* [REQUISITOS DO PROBLEMA]
Reproduza somente as linhas que começam pela que contém "Image resolution: width=601" e seguem até a que contém "pyautogui.click(x=203, y=190)", ambas incluídas e com os pedidos. Desloque em 80 cada coordenada das respostas e não inclua as imagens.

....

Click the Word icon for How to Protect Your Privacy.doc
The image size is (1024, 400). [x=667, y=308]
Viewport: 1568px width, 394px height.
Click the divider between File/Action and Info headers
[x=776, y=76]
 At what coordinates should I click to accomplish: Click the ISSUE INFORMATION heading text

....

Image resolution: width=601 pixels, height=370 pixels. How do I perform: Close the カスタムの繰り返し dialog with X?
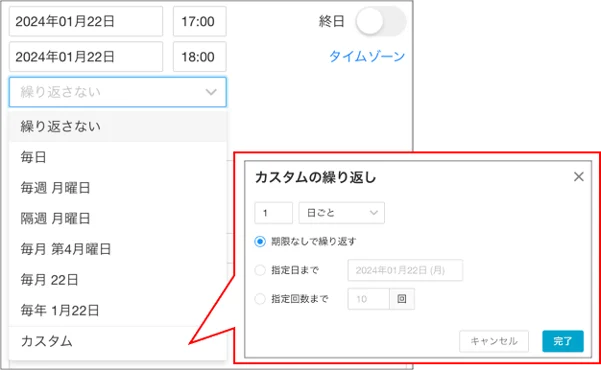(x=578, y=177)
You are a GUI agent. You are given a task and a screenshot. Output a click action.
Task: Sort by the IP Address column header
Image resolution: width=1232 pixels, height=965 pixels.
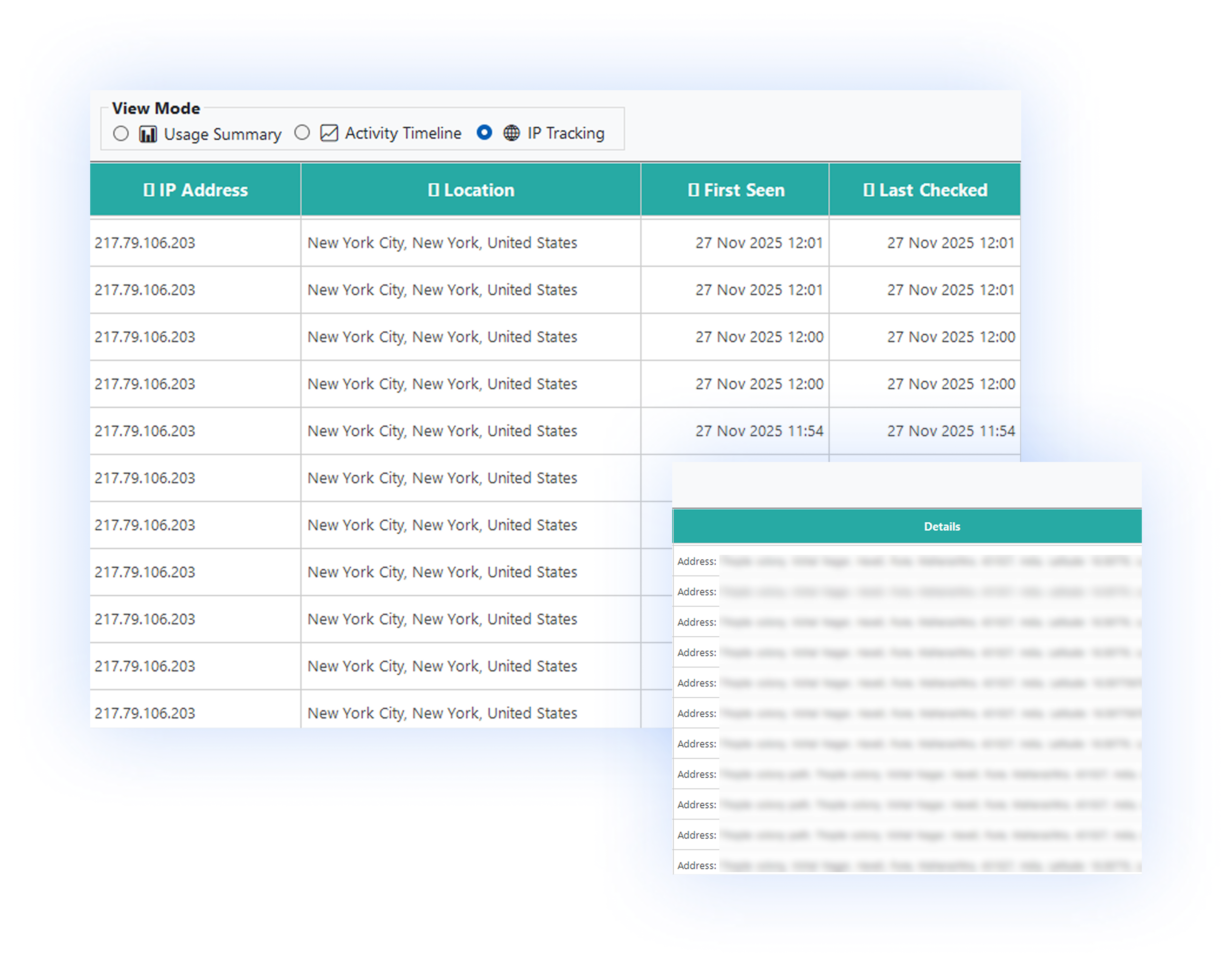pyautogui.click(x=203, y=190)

....

* [RESPOSTA COMPLETA]
Image resolution: width=601 pixels, height=370 pixels. How do I perform: Close the カスタムの繰り返し dialog with X?
(x=658, y=257)
You are a GUI agent. You are given a task and a screenshot. Output a click action.
Task: Sort by the IP Address column header
Image resolution: width=1232 pixels, height=965 pixels.
pyautogui.click(x=283, y=270)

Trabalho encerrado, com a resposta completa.